Now that it is all over, however, life seems just that little bit less exciting. I loved all the visitors on the tube that did not know where to go. I loved pointing Italians the correct way to the Victoria line. I loved showing people how to find the Javelin trains to the Olympic Park from St Pancras station. I loved the buzz, the excitement, the flags, the organised chaos, and now – something so major in our lives has gone. We are no longer the host of the next Olympics. That honour has passed to Rio de Janeiro. And that is a feeling we will all miss. Life seemed just a little bit less colourful today, and it was not just the muggy, cloudy skies over London. How could it be over?

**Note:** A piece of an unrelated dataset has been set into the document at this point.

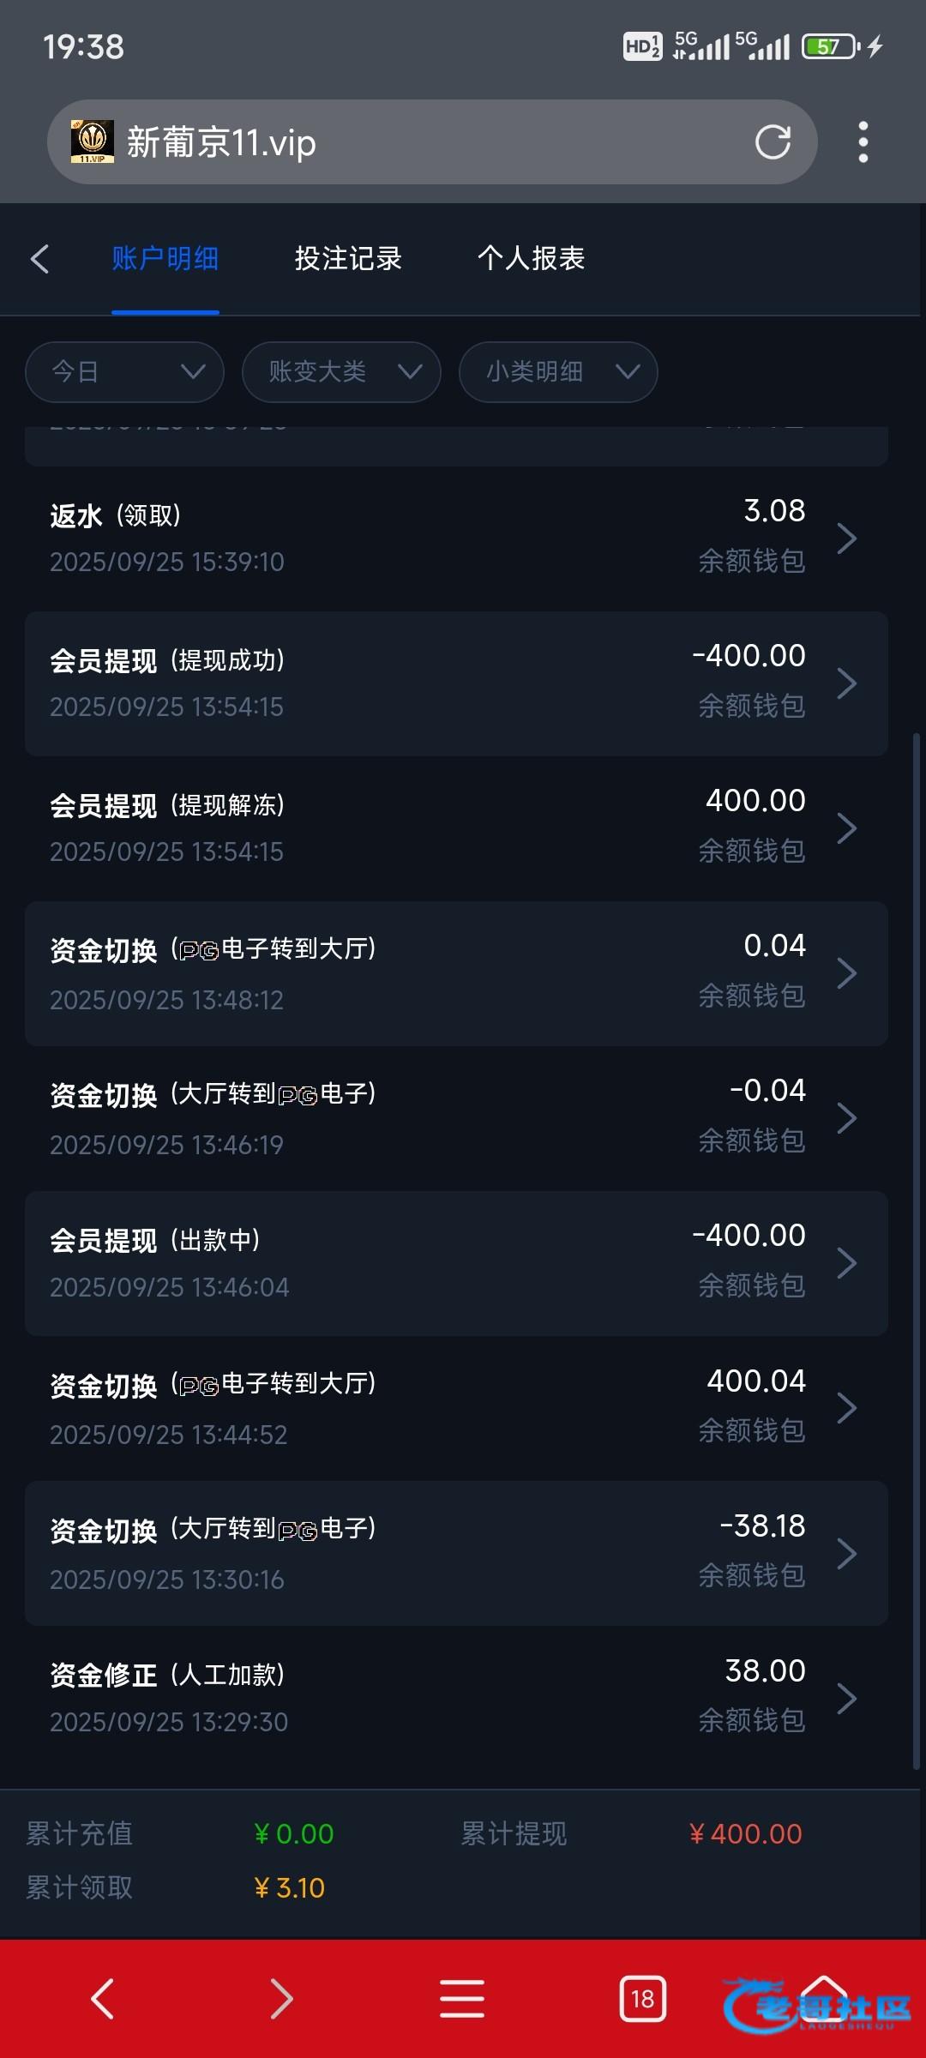
Task: Open the browser three-dot menu
Action: point(863,142)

Well, the truth is, it isn’t over. You might notice that I’ve referred to the “London Olympics” and not “the Games” or “London 2012”. This is entirely on purpose. For you see, we’ve become just a little bit addicted to the excitement of seeing athletes and medal ceremonies and soaking up the great atmosphere in the city. I was coming back from work today, and the tube seemed strangely empty. For it seems we want more. And more we will get. The Paralympics start in just over two weeks, and I think people are excited. They want to feel that buzz in the crowd, the packed venues, the breaking of records and the chance to cheer on some inspirational sportsmen and women. So in fact, it’s not over. We’ve just reached the half-way mark. And you know, I think the prospect of more to come is just what we need! It also makes me so proud to think that the London Paralympics will be sold out.

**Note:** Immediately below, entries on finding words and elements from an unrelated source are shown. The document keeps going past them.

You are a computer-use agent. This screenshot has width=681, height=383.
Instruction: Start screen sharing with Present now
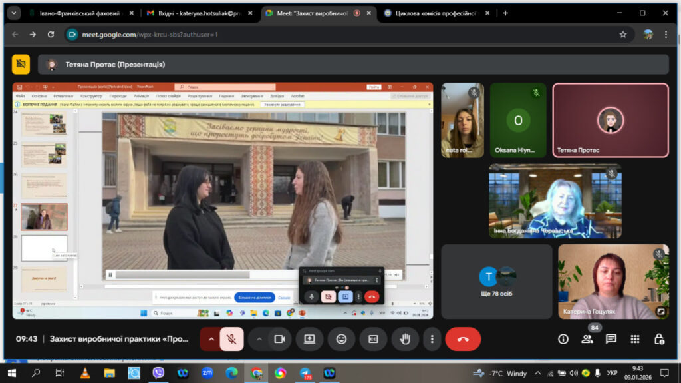pos(309,339)
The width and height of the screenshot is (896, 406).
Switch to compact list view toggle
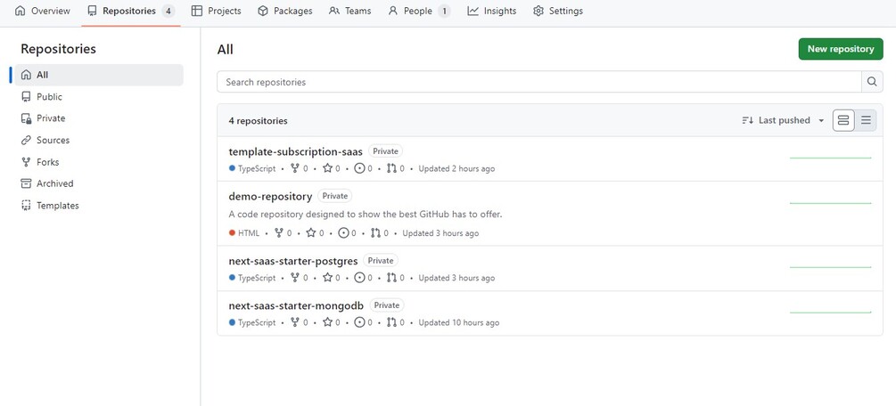point(866,120)
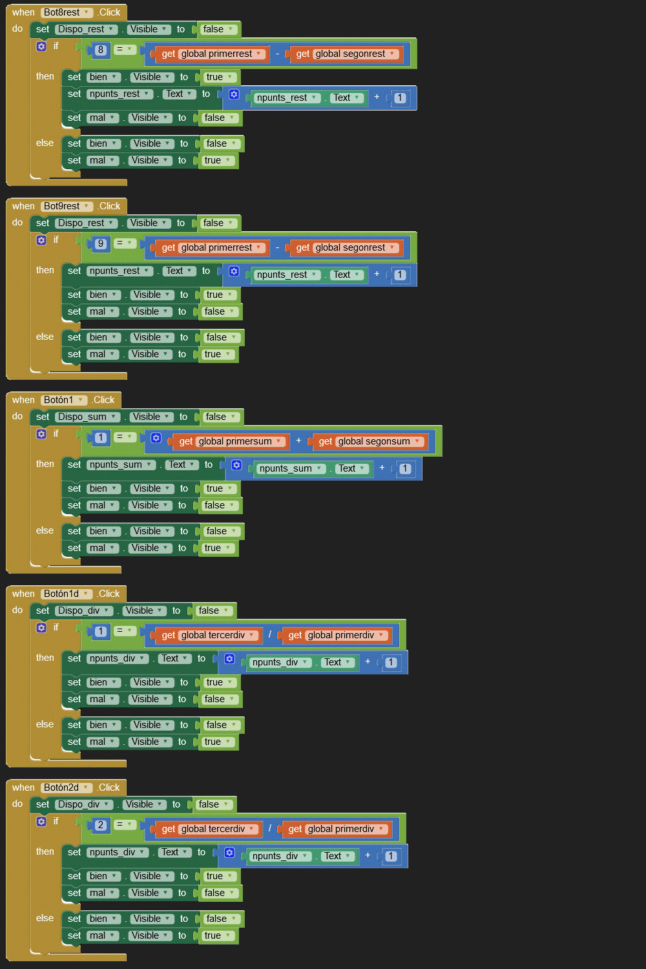Viewport: 646px width, 969px height.
Task: Click addition block gear in Bot8rest handler
Action: click(x=234, y=94)
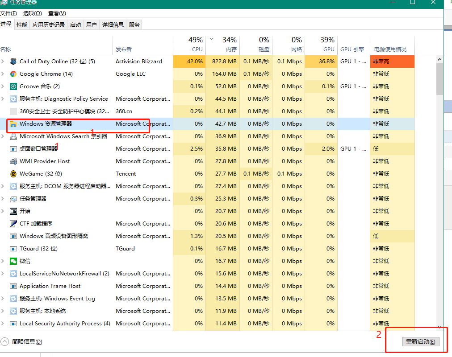Switch to the 性能 tab

click(22, 25)
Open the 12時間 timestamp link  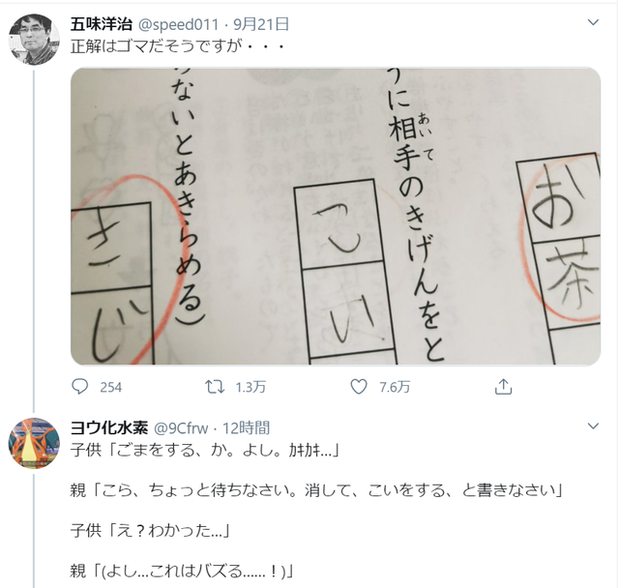point(247,428)
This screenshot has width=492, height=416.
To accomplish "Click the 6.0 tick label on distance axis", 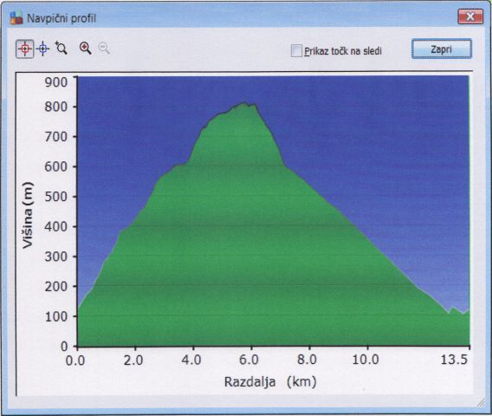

So on that positive note, and in honour of the 29 golden moments we’ve just had (and with the hope of a lot more to come) I’ve paid a little tribute of my own, with my top 29 posts to date (this is a food blog, after all). In true Olympic style, I’m happy that there is a good mixture of counties represented below, albeit that the UK is pretty well represented in this list too. And if you want a little soundtrack as you check them out, I suggest the classic Gold by Spandau Ballet or the slightly more disco-tastic Gold by Amanda Lear.

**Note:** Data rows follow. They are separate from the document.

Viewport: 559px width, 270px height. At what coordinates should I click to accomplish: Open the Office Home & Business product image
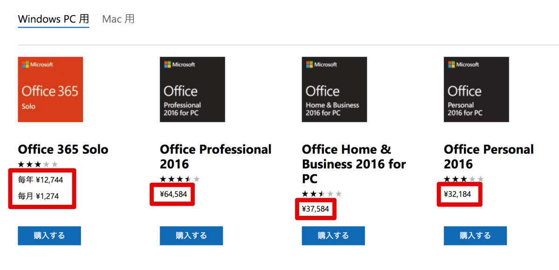coord(334,90)
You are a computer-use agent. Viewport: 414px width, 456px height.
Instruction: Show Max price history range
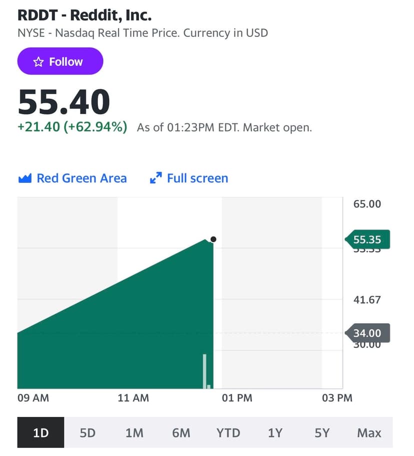369,432
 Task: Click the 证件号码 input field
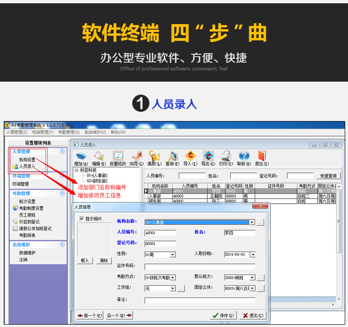click(200, 266)
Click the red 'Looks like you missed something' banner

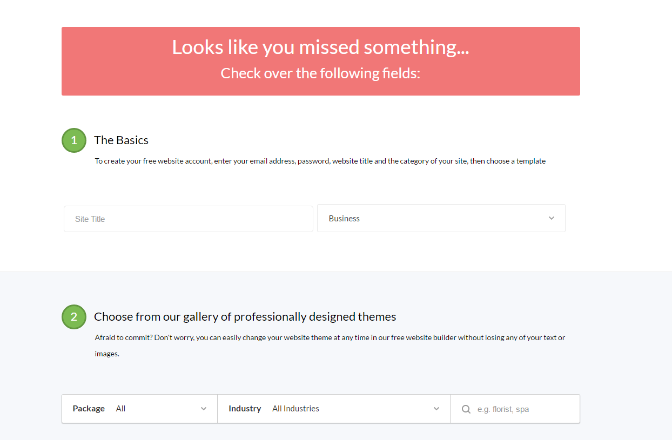321,61
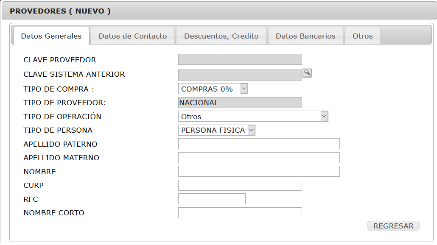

- Poffertjes (little Dutch pancakes)
- Easy Lemon Cheesecake
- Spicy Mixed Bean Stew
- Let’s make a Crunchie bar…
- Pan-Fried Feta
- Salted Caramel Macarons
- Ecclefechan Butter Tart
- Macaroon Bars
- Kanelbullar (Swedish Cinnamon Buns)
- Easy Poffertjes
- Boterkoek (Dutch Butter Cake) for Koninginnedag!
- Making Paneer
- Take it sloe…
- Maids of Honour Tarts
- Quince Jam
- Galettes Bretonnes with Mushrooms
- Welsh Cakes
- Macarons à la framboise
- Semlor (Swedish Cardamom Buns)
- Lentil and Chick Pea Curry
- What to do with windfall pears?
- Split Pea and Lentil Soup
- Horchata de Chufa
- On Location: Nordic Bakery (Soho London)
- Tonka Bean Macarons
- Red Onion and Goat Cheese Crostini
- Gooseberry Fool
That’s all for now, but I promise to include a few pictures from the various events I’ve attended shortly.